- _DATA EXTRACT_:
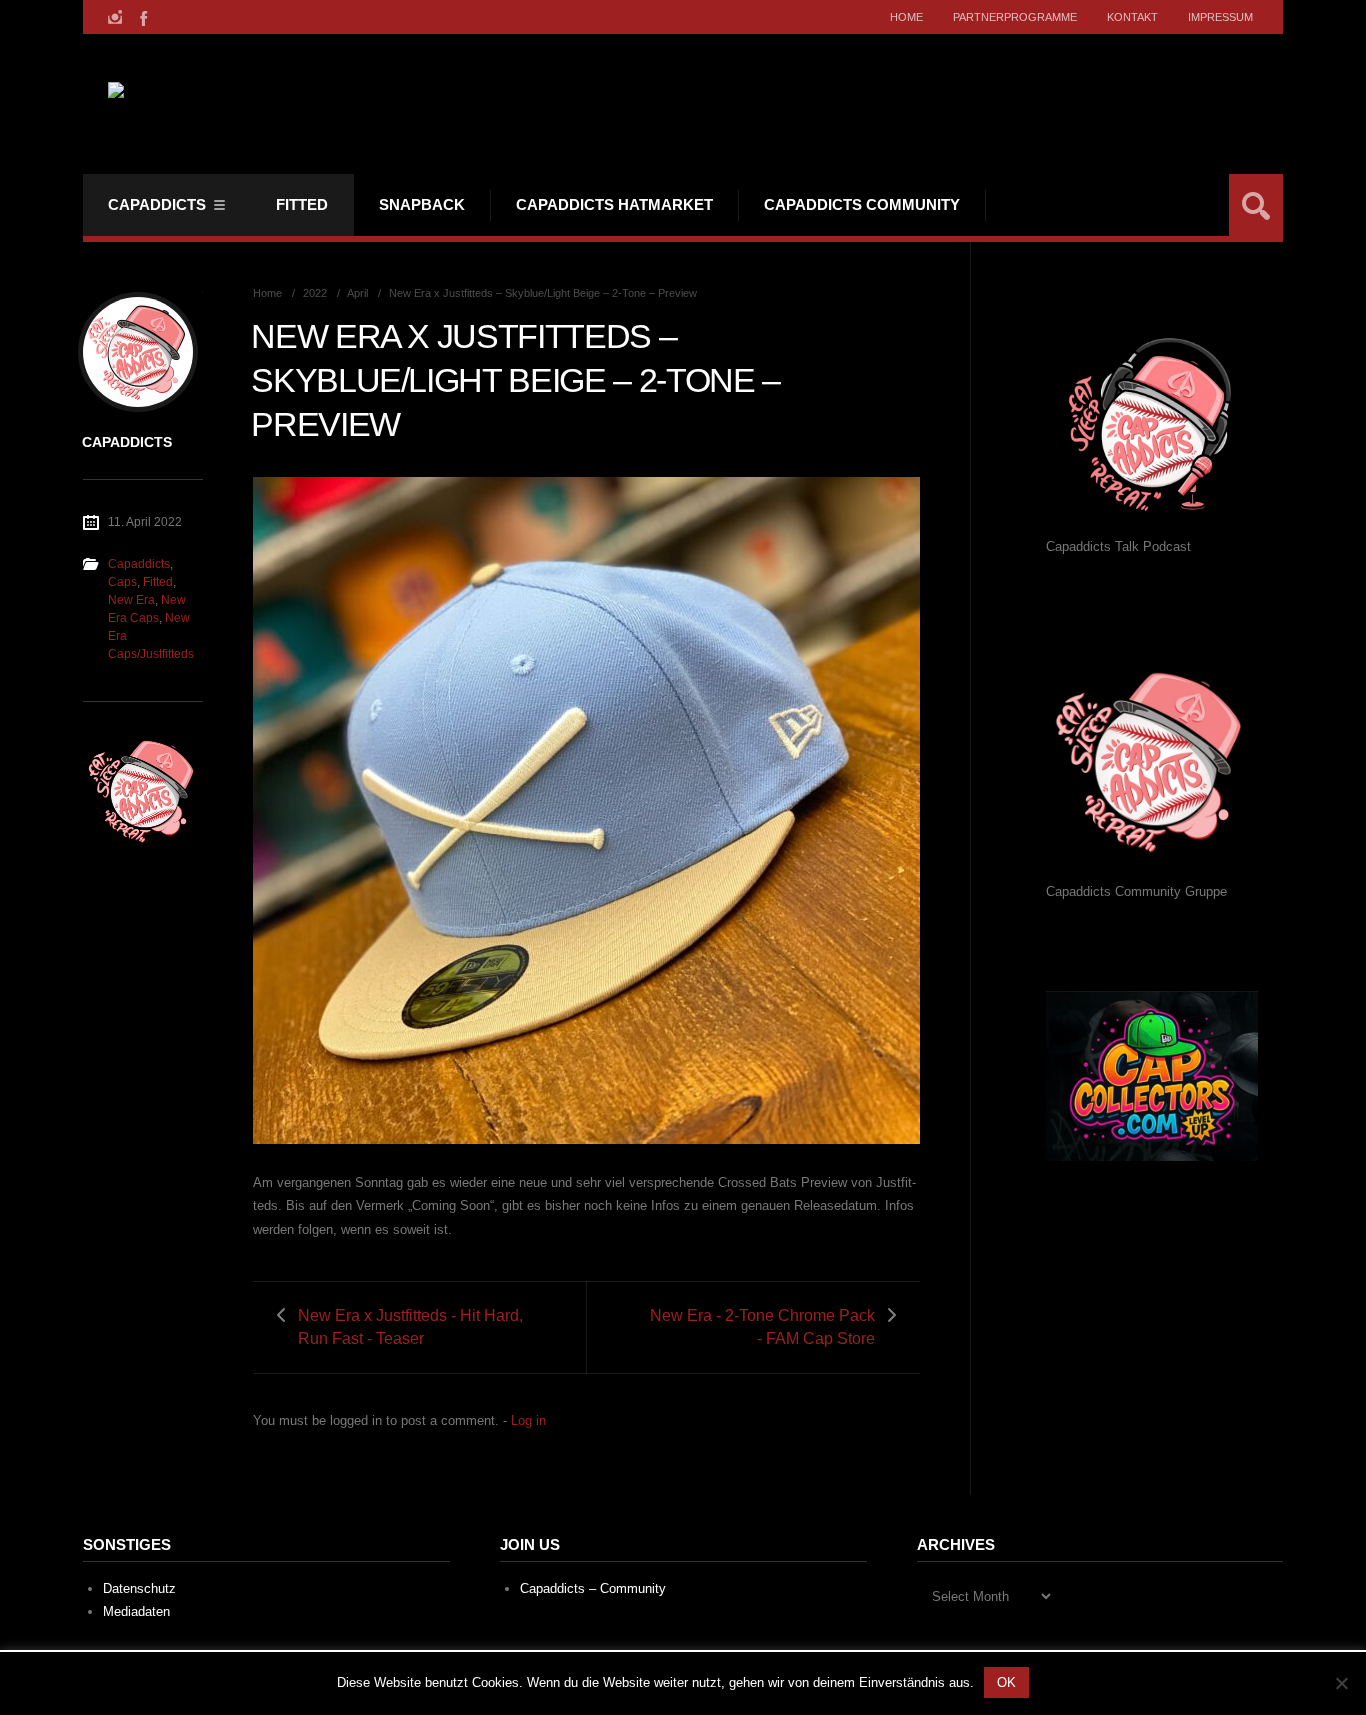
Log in (528, 1420)
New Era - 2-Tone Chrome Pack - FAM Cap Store (762, 1327)
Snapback (422, 204)
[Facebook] (142, 17)
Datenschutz (139, 1588)
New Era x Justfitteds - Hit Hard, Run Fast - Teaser (410, 1327)
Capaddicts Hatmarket (614, 204)
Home (906, 17)
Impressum (1220, 17)
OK (1006, 1682)
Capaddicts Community (862, 204)
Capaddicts (157, 204)
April (357, 293)
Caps (122, 582)
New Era (131, 600)
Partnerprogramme (1015, 17)
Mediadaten (136, 1611)
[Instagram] (115, 17)
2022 (315, 293)
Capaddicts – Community (593, 1588)
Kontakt (1132, 17)
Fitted (302, 204)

- _THE TASK_: Return exactly, and only, the line containing "New Era (131, 600)" and every line after it through the end of the material.

- _TASK OUTPUT_:
New Era (131, 600)
Partnerprogramme (1015, 17)
Mediadaten (136, 1611)
[Instagram] (115, 17)
2022 (315, 293)
Capaddicts – Community (593, 1588)
Kontakt (1132, 17)
Fitted (302, 204)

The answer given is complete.